DOCUMENT TEXT.
········

The theme of Flashpoint: South China Sea is appealing to me. I especially love the idea of a CDG depicting current events. That promises a rich space for sincere investigation of how these sorts of situations have to be navigated. As designed, South China Sea falls far short of those possibilities.
Your decisions can only have so many repercussions. War, in this game, is impossible. I have philosophical issues with that, but in the immediate the gameplay suffers for the lack of stakes. There are so many turns where I or my opponent said, “Sure, I’ll do this, this seems like something to do,” because nothing feels consequential. If tensions get too high, everyone stops deploying warships. That’s not how it works in real life. Buchanan has designed a game with unflagging belief in Pax Americana. International relations with the bumpers on. The realities of tensions in the South China Sea are not a game. I wish this game understood that.

········

DATASET EXCERPTS.
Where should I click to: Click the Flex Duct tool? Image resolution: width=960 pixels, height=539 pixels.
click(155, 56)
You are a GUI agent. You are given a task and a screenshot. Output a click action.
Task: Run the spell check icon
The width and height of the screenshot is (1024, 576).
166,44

········

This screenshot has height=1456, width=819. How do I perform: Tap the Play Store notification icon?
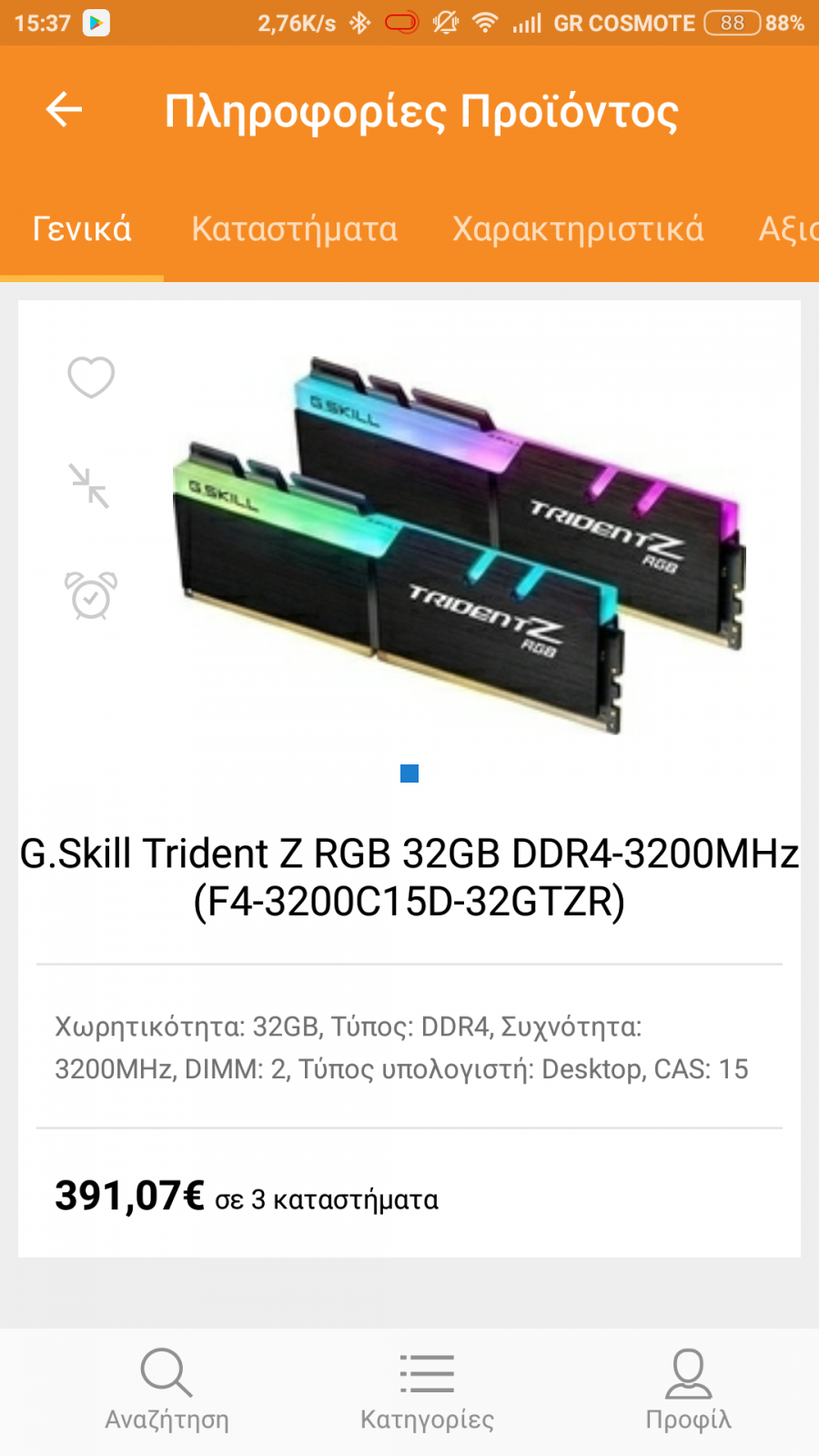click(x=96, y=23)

········

PROMPT 1. Restate word for word the passage of the review above, starting with "The theme of" and going on through "of those possibilities.".
PROMPT 2. In one to three sentences, explain why the gameplay suffers, according to the review.

YOUR SOLUTION 1.
The theme of Flashpoint: South China Sea is appealing to me. I especially love the idea of a CDG depicting current events. That promises a rich space for sincere investigation of how these sorts of situations have to be navigated. As designed, South China Sea falls far short of those possibilities.

YOUR SOLUTION 2. War is impossible in the game, so decisions can only have so many repercussions. This leaves the gameplay without stakes, and nothing feels consequential.